Allí se centra la ley. No importa nada, con tal de salvar lo que nos queda de la revolución gloriosa que fue disecando al país hasta su consumisión más plena. La ley son palabras vacías escritas. Tan inertes como las dichas el día de la presentación. Lo importante para sus gestores es que la gente perciba que se está haciendo algo, además imaginativo, desde el poder para garantizarle la supervivencia más ramplona (sin vida real) durante el tiempo que tarde la revolución en desplomarse de un todo y entregar sus últimos cartuchos. Sus últimas bocanadas.

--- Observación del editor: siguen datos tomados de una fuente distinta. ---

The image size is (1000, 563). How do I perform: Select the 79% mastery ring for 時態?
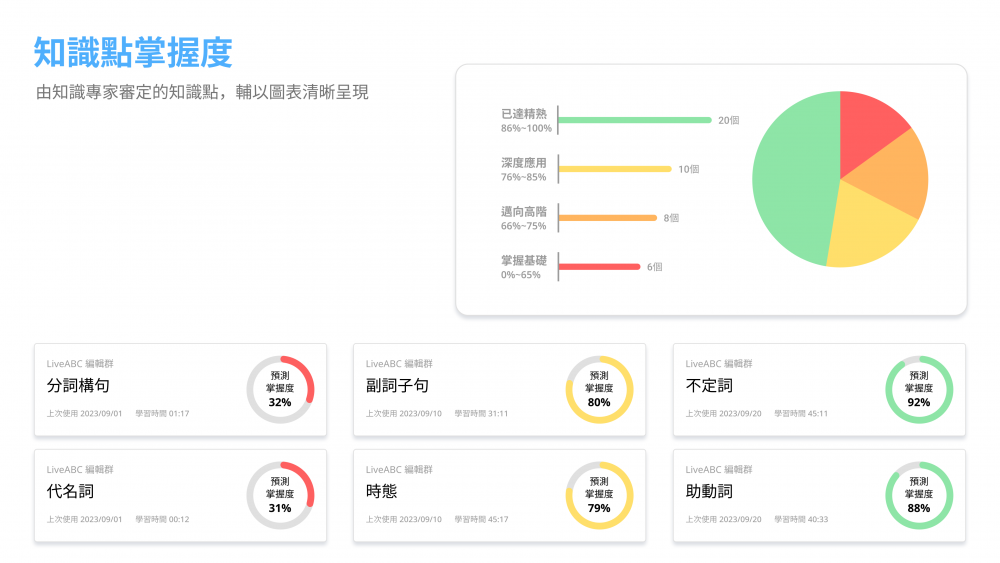(x=599, y=495)
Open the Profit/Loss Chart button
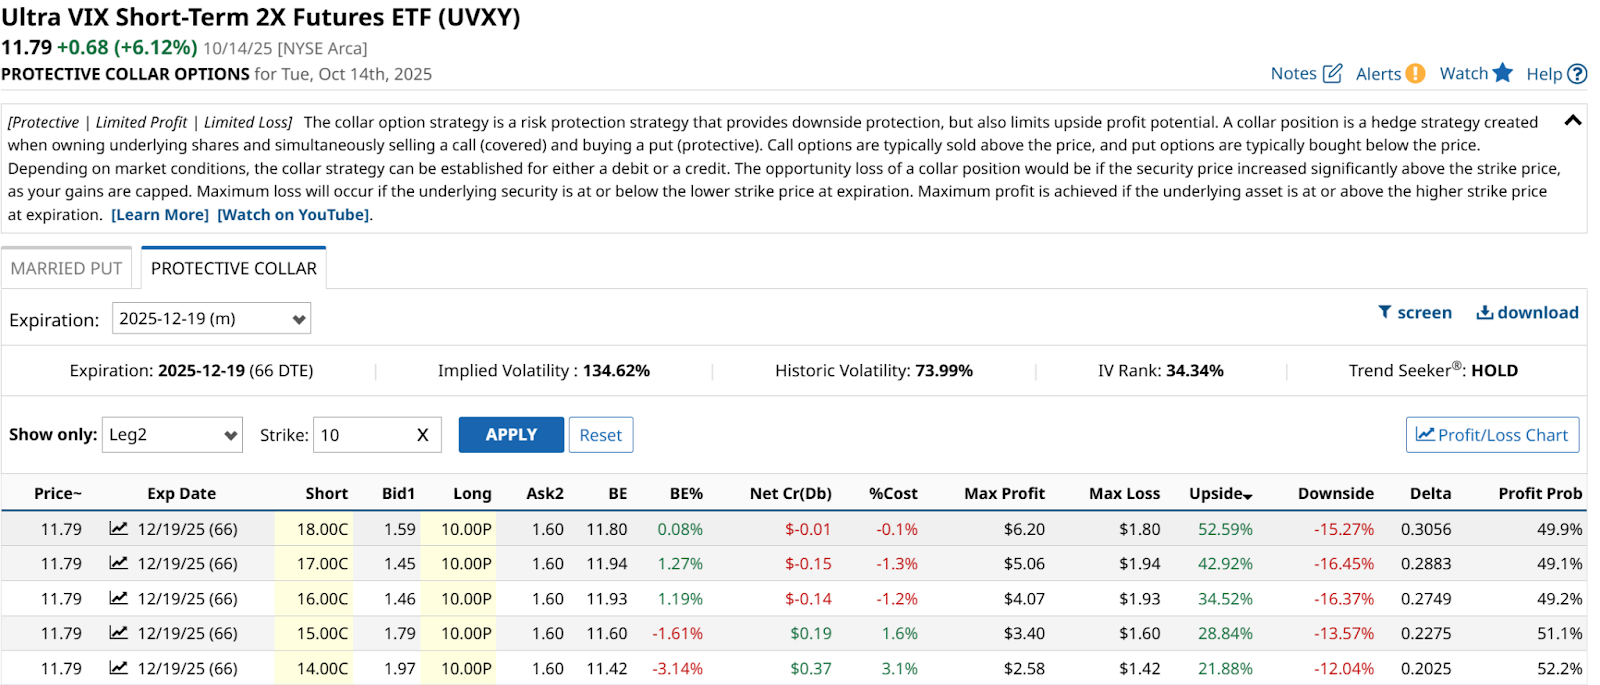The width and height of the screenshot is (1600, 685). [1492, 435]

La ley no pretende exactamente detener el hambre sino detener las aspiraciones de alimentarnos para vivir. Pide cheque en blanco para resolver los entuertos de más de veinte años de despropósitos acabadores. Pide más y más de los benefactores alterados en cada esquina del país. Parece decir: «Un momento, no es para tanto, nos acosan y aquí tenemos tinta para responder, saliva y aire para responder a quien sea quien gane la elección gringa». La ley no detendrá el hambre. La ley no detendrá nada. La caída se viene, sonora, estrepitosa. Mientras, es la amenaza, seguirán raspando cuanto puedan, hasta secar el Orinoco si les resulta necesario. La ley es el más pleno reconocimiento conjunto de la derrota final y, esperemos definitiva, de esta cruenta «revolución» de criminales sin escrúpulos.